• **What you are asked to do**: For the word "Given", count the lines of the listing that contain it and give only the count.

• **Data**:
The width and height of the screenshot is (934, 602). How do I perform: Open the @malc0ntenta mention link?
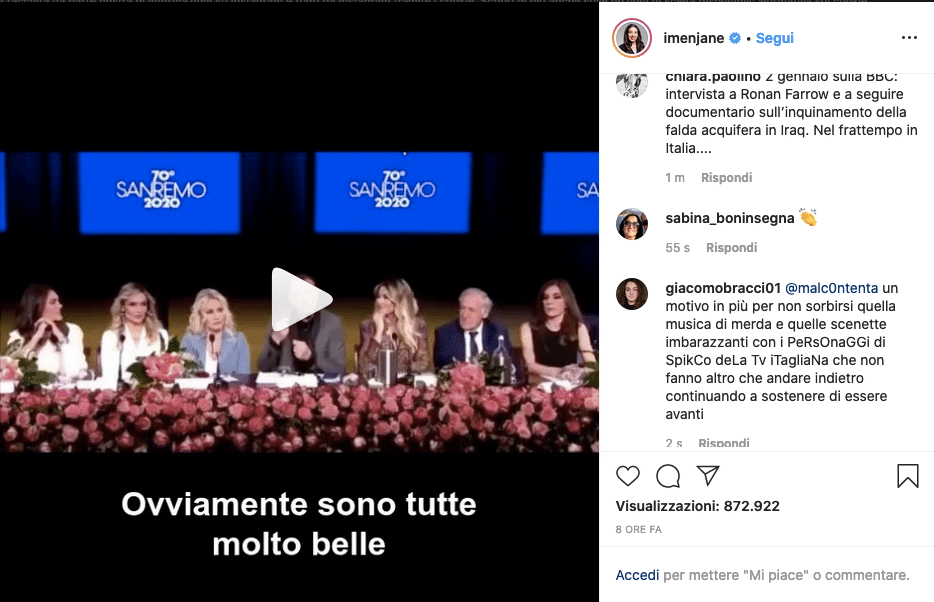[x=831, y=288]
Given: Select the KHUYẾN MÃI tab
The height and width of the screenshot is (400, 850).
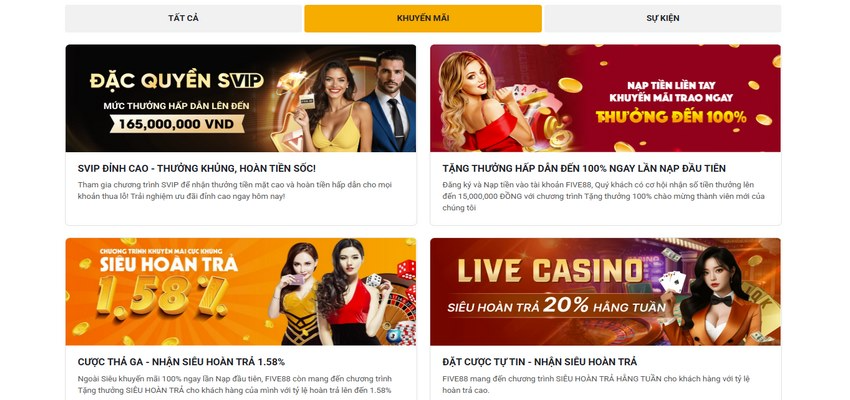Looking at the screenshot, I should click(423, 18).
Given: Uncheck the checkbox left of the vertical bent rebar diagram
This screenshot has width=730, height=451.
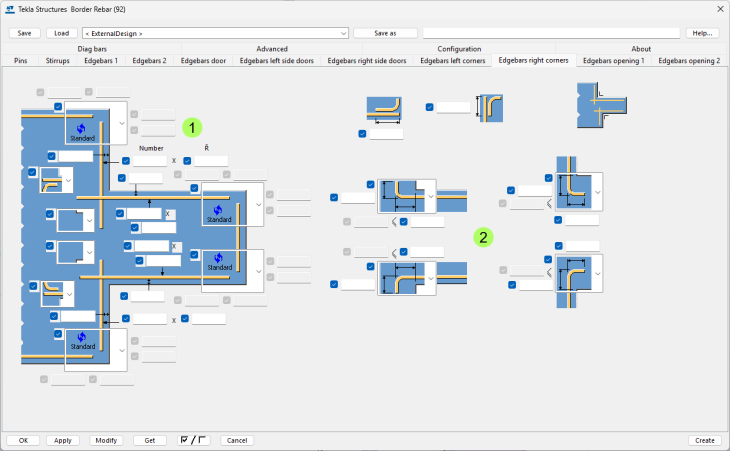Looking at the screenshot, I should [x=430, y=107].
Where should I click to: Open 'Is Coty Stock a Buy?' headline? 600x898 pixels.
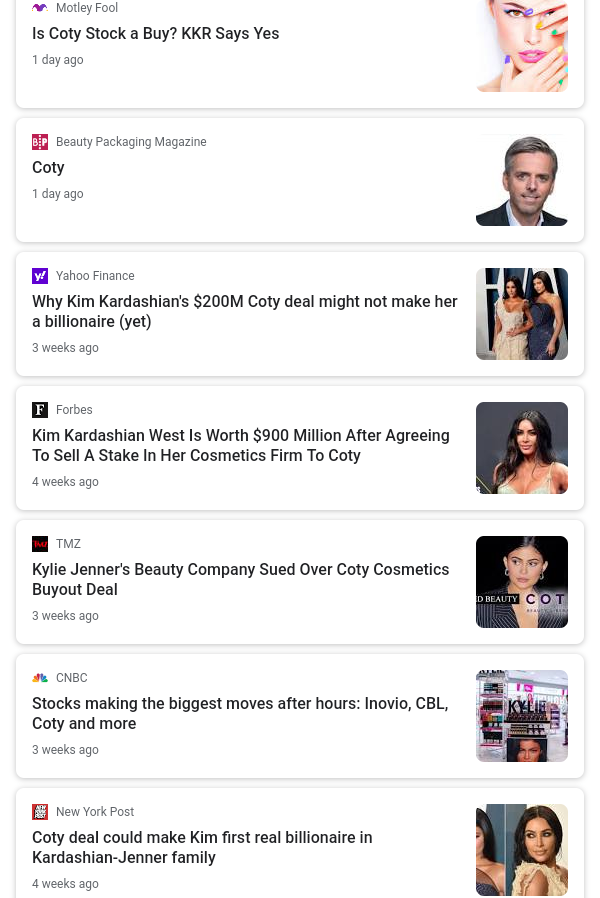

• **Result for this task**: 2